And Cinco....d'oh! Um yeah, the little lock by the side of my thread, yeah...that's a good clue that it is locked. I had to laugh when I read that!

I have to address something I have seen in a few different posts by HD men about their LD wives....

I have seen a few of you say, essentially, that your wives did "seem" to enjoy sex a lot in the past, and now she may be re-writing history or you aren't sure if you were reading her wrong and she never enjoyed it, or maybe she has always been faking it...the general idea here is that you don't actually *know* for sure if she liked sex before or not, but she *seemed* to.

So...I have to just say as a former LD wife who is now not only HD but also I have FINALLY been liberated into my own sexual self...

...that I now "get" something I never "got" before. It is difficult for me to explain it but I will try....

With my fiance, we discuss sex, we talk about what we like, we talk about fantasies, we talk about the sex we had last night or the sex we want to have tomorrow night. I tell him specifically the things he does that drive me crazy, and he does the same. In other words, there would never be any "question" in his mind whether I am enjoying the sex or not. BECAUSE WE OPENLY DISCUSS IT!

And what I "get" now that I didn't "get" when I was LD and married, is that if you are not close, connected and inimate enough to actually TALK about your sex life with your spouse, then you will not ever be sure if it was "as good for them as it was for you", as the saying goes.

Now, I can imagine that many of you men would say "well I for one would love to talk about it, but she won't, so what can I do?"
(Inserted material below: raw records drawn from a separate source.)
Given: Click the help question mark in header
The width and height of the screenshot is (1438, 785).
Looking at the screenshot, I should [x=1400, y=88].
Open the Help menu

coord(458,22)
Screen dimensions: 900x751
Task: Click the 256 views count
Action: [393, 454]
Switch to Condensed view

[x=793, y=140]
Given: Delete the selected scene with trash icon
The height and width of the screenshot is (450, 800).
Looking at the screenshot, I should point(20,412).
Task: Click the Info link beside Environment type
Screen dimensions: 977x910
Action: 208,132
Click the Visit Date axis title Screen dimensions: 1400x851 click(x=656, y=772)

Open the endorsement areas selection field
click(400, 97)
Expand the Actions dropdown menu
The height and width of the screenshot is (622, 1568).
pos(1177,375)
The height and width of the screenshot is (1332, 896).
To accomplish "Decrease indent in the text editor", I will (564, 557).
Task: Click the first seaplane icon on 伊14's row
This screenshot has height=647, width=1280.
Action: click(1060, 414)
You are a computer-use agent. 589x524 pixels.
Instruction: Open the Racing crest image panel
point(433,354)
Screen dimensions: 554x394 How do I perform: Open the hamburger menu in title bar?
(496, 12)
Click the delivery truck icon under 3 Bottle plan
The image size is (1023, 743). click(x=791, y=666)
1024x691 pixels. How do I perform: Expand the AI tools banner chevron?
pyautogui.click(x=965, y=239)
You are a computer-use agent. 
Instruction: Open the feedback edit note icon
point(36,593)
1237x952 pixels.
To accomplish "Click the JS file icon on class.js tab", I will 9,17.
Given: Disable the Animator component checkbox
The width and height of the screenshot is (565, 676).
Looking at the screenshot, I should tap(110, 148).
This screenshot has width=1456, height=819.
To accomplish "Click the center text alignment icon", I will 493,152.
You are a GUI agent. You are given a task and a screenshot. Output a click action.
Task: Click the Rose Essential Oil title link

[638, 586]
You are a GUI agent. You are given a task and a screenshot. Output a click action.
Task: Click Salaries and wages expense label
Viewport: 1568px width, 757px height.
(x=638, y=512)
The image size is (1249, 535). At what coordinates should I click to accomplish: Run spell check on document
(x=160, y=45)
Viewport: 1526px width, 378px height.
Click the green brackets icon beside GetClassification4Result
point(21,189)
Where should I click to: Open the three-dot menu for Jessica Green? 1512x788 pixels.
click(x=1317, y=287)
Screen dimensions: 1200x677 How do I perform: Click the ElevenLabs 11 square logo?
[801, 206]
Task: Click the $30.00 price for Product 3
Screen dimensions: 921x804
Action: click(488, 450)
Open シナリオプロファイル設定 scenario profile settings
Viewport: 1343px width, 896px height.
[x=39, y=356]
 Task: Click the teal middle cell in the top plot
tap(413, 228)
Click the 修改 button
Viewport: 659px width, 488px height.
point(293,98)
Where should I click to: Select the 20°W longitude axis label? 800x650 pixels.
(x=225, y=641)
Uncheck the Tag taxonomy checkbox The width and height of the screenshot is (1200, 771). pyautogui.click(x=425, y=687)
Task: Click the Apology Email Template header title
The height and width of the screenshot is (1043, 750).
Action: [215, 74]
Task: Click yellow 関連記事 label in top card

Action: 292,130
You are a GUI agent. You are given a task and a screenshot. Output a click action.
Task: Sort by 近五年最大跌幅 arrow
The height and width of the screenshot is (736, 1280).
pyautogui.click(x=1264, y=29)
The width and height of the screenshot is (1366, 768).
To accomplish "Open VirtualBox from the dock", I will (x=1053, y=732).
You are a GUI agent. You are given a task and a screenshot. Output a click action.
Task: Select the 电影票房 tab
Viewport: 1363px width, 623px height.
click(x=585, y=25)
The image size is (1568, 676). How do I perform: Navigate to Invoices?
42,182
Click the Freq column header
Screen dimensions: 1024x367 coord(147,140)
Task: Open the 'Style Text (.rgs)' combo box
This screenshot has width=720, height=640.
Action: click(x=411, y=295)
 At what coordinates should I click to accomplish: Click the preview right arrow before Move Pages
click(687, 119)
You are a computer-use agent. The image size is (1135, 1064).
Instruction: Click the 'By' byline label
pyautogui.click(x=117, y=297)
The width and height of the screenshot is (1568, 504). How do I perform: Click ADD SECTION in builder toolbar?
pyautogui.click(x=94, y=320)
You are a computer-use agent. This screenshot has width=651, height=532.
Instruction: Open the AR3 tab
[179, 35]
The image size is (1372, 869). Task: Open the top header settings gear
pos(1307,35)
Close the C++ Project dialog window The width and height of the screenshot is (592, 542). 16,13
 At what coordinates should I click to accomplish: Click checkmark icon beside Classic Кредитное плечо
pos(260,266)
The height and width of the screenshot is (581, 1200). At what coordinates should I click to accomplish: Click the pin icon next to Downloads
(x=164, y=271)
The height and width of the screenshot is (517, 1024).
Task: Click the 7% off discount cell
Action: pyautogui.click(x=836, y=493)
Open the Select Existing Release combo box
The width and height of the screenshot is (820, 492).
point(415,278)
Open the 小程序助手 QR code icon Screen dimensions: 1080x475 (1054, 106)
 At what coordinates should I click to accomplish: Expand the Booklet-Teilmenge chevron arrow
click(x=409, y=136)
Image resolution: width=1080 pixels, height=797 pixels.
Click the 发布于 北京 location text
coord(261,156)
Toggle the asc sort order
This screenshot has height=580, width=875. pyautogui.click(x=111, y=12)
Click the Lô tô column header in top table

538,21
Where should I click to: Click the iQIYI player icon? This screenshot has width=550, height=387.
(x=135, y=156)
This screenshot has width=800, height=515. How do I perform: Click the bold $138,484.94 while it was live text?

Unfortuantely, if you feel that way, you are probably way off base and you have some inner work to do. If you and your wife and not freely discussing sex and what turns you both on and how to experience that together, then it is YOUR issue as well as hers. She is not stonewalling you alone, although it may appear that way to you. But you are actually stonewalling her, too.

I know that my ex-h would have said "I would talk but she won't so its her fault, not mine". And yet, why would I have talked to him when he was so insecure that anything negative I may have said would have sent him into a depression? And if I couldn't openly express something negative to him, then how could I openly express anything positive to him?

He and I never fully made ourselves so vulnerable to each other that we were willing to talk out loud. That made a huge wall up between us.

I now "get it". We weren't connected and that was obvious due to the fact that we literally could not even discuss our sex life.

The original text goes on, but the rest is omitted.